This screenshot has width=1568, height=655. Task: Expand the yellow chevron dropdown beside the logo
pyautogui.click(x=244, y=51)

·····

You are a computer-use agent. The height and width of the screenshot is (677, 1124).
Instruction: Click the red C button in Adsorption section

·····

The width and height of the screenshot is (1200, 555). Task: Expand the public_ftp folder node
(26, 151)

·····

TASK OBJECTIVE:
Reproduce, exactly as they stand in the data above, the lines from the one that holds "You are a computer-use" to the one that holds "Instruction: Click the", inclusive.

YOUR RESPONSE:
You are a computer-use agent. The height and width of the screenshot is (677, 1124).
Instruction: Click the red C button in Adsorption section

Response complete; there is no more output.